Introduction:
This is the #7 post of my Scrapy Tutorial Series, in this Scrapy tutorial, I will talk about how to use XPath in scrapy to extract info and how to use tools help you quickly write XPath expressions.
Basic points of Xpath
First, we can did some tests on the homepage of Quotes to Scrape to understand the basic points of Xpath.
$ scrapy shell
In [1]: fetch("http://quotes.toscrape.com/")
In the code above, first we enter Scrapy shell by using scrapy shell
commands, after that, we can use some built-in commands in scrapy shell to help us. For example, we can use fetch
to help us to send http request and get the response for us. You can get the detail of the HTTP response by accessing property of the response object. There are many useful methods in response object, in the code below, we use the xpath
method to extract info for us.
#If we want to get html node
response.xpath("/html").extract()
#If we want to get body node, which is the child of html node
response.xpath("/html/body").extract()
#If you want to get all div descendant of this html
response.xpath("/html//div").extract()
#we can also drill down without having to start with /html, this expression would extract all div nodes
response.xpath("//div").extract()
From the code above, you should know how to use /
and //
to select the node. If you want to filter all div elements which have class=quote
response.xpath("//div[@class='quote']").extract()

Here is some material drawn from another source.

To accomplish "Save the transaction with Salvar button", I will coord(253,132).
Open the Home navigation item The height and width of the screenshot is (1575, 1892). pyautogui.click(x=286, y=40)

# you can use this syntax to filter nodes
response.xpath("//div[@class='quote']/span[@class='text']").extract()
# use text() to extract all text inside nodes
response.xpath("//div[@class='quote']/span[@class='text']/text()").extract()

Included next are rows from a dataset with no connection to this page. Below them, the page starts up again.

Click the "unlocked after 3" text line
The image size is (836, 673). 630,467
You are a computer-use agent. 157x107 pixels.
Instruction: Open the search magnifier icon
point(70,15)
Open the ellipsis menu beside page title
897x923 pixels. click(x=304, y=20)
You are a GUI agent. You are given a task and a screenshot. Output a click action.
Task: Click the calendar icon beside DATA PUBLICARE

You should copy the code to your terminal, check the output, to make sure you really understand how it works.
Advanced Xpath
Many people like to learn XPath by reading the Cheatsheet or online doc, however, I do not think this is a good way because many patterns would not be used in many cases. It is better to search the answer when you have encountered specific problem of XPath, if you still have problem after these steps, you can leave me message here.
Here are some good resources for you to check when you have problem.
How to get XPath in Chrome
To make you quickly get the XPath in Chrome, it is recommended to install Chrome Extension called XPath Helper, I would show you how to use this great extension.
- Press
Command+Shift+x
orCtrl+Shift+x
to activate it in web page, you will console in page. - Press
Shift
, then move your mouse, then the console will show the XPath expression and the right side will show the result. - In most cases, the XPath expression generated in the console is very long, so you can edit if you like. You can edit the XPath query directly in the console. The results box will immediately reflect your changes, which is the most powerful feature of this Plugin.
What you should notice is that, sometimes the HTML elements and property can be modified by Javascript, which means the XPath expression which works in your browser might not work in XPath shell, so you should test all XPath expressions in your scrapy shell before writing it in your code
How to get XPath in Firefox
FirePath is a FIrebug Extension which can generate XPath for you, it is very easy.
- Install FireBug, which is a prerequisite to install FirePath.
- Install FirePath. Remember to restart firefox after installation.
- Right-click on the element you want to extract and select "Inspect in FirePath".
- You can see the XPath generated in the box
What you should notice is that sometimes the HTML elements and property can be modified by Javascript, which means the XPath expression which works in your browser might not work in XPath shell, so you should test all XPath expressions in your scrapy shell before writing it in your code
Conclusion
In this scrapy tutorial, we learned how to how to use XPath in scrapy to extract info, if you have any questions about your project, just left a message here and I will respond ASAP. What is more, you really should install the plugin mentioned above to increase your productivity, it can help you a lot if you have not much experience with Xpath.